**Work to be completed:** Translate this sentence from the passage on start-up communications into Spanish: "But to be able to do all these, you need a lot more than plain common sense and an ability to inspire."

Here is a question, as an entrepreneur, what do you need to do to make your start-up a success in an era where 98 per cent of tech launches fail? What does it take to convince your stakeholder universe that you are the one who’s got what it takes?

You have a solution that solves a real problem — tick. You have the passion to change the world — tick. You have the team with the right experience to help you deliver — tick. And you have the funding to help you grow and scale — tick ...

But to be able to do all these, you need a lot more than plain common sense and an ability to inspire. You need awareness. You need credibility. And you need a reputation that is incrementally higher than the one afforded to your closest competitors.

In short, you need a clear and comprehensive message and a strategic marketing communications plan that align with your business objectives and help discover your very own North Star to help navigate in an increasingly complex stakeholder universe, comprising suppliers, consumers, regulators, angel or private Investors and venture capitalists.

Once these elements are in place, a start-up has a compelling narrative to help it go to market and address its target audiences before it embarks on the engagement phase. Which is equally crucial.

From a communicator’s point of view, it may sound easy, but it’s not. Teaching a start-up to crawl and then walk is like giving birth to a child and nurturing it during the formative years. It’s painful at first, then it gets emotionally challenging as you create a physical bond.

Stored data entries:
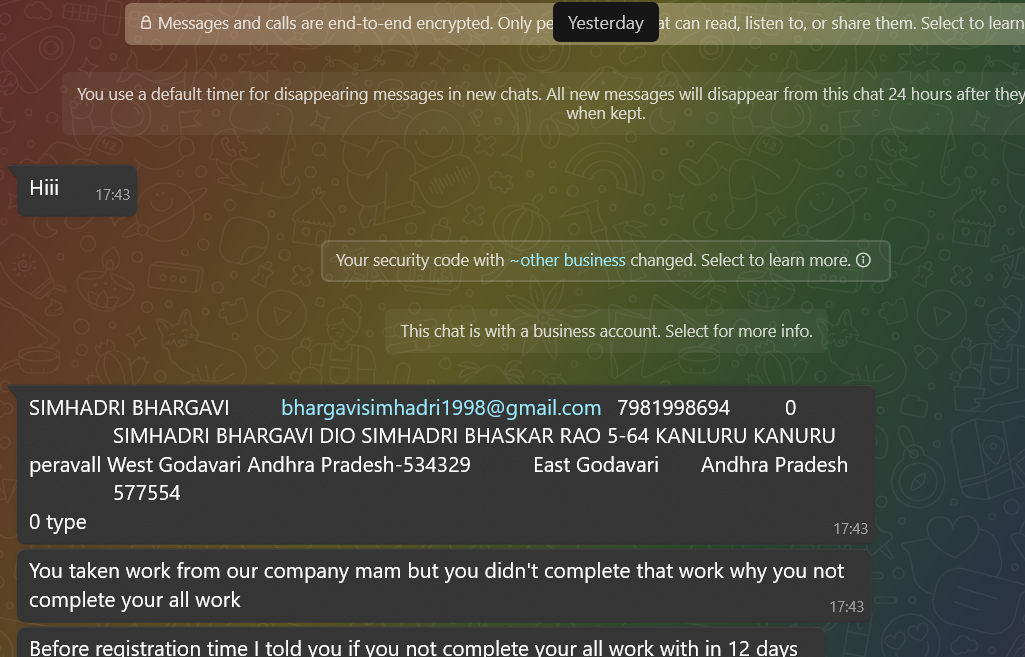Select the 'Hiii' message bubble
The width and height of the screenshot is (1025, 657).
tap(77, 190)
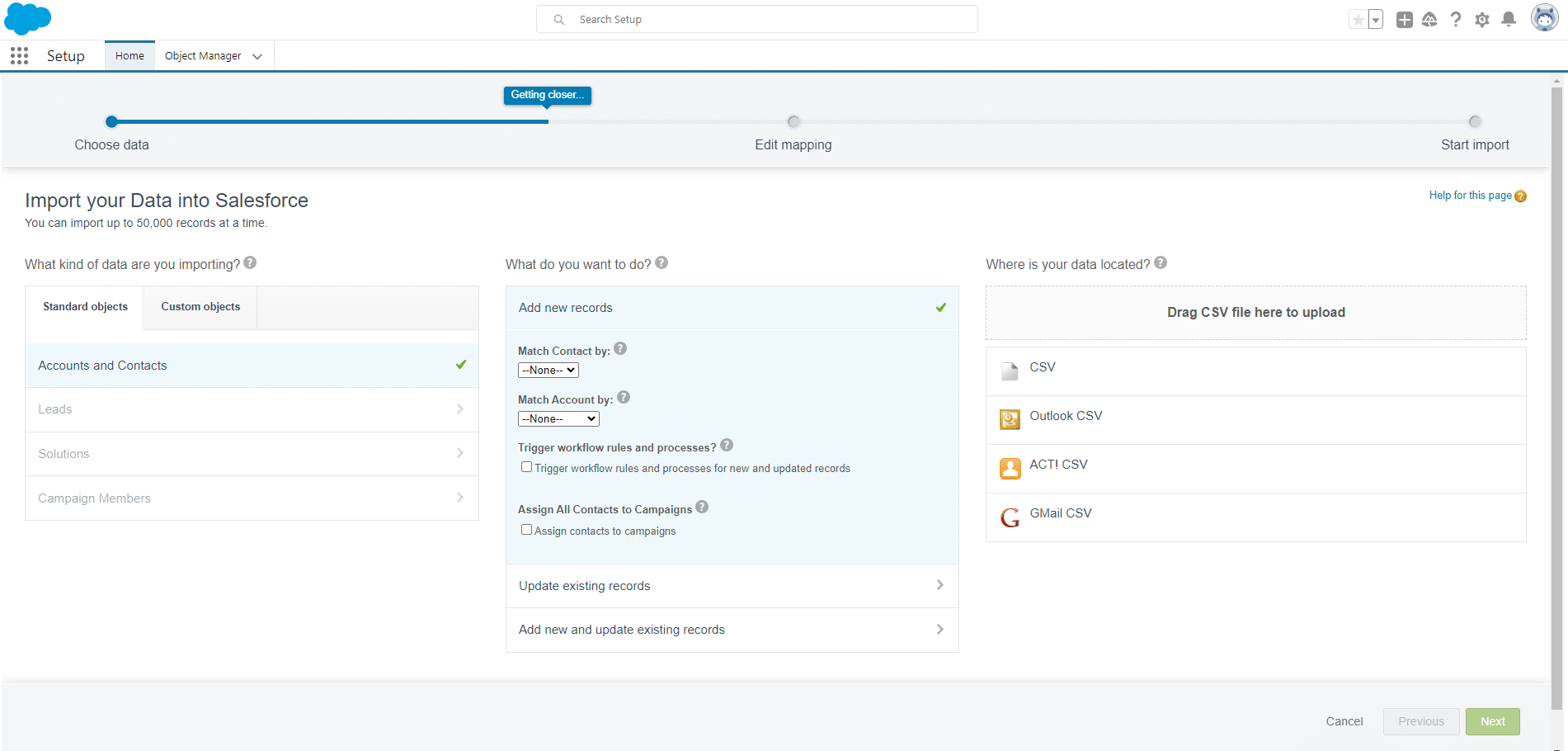
Task: Choose the Outlook CSV source icon
Action: pyautogui.click(x=1010, y=419)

**Result for this task:** Pero para poder hacer todo esto, necesitas mucho más que simple sentido común y capacidad de inspirar.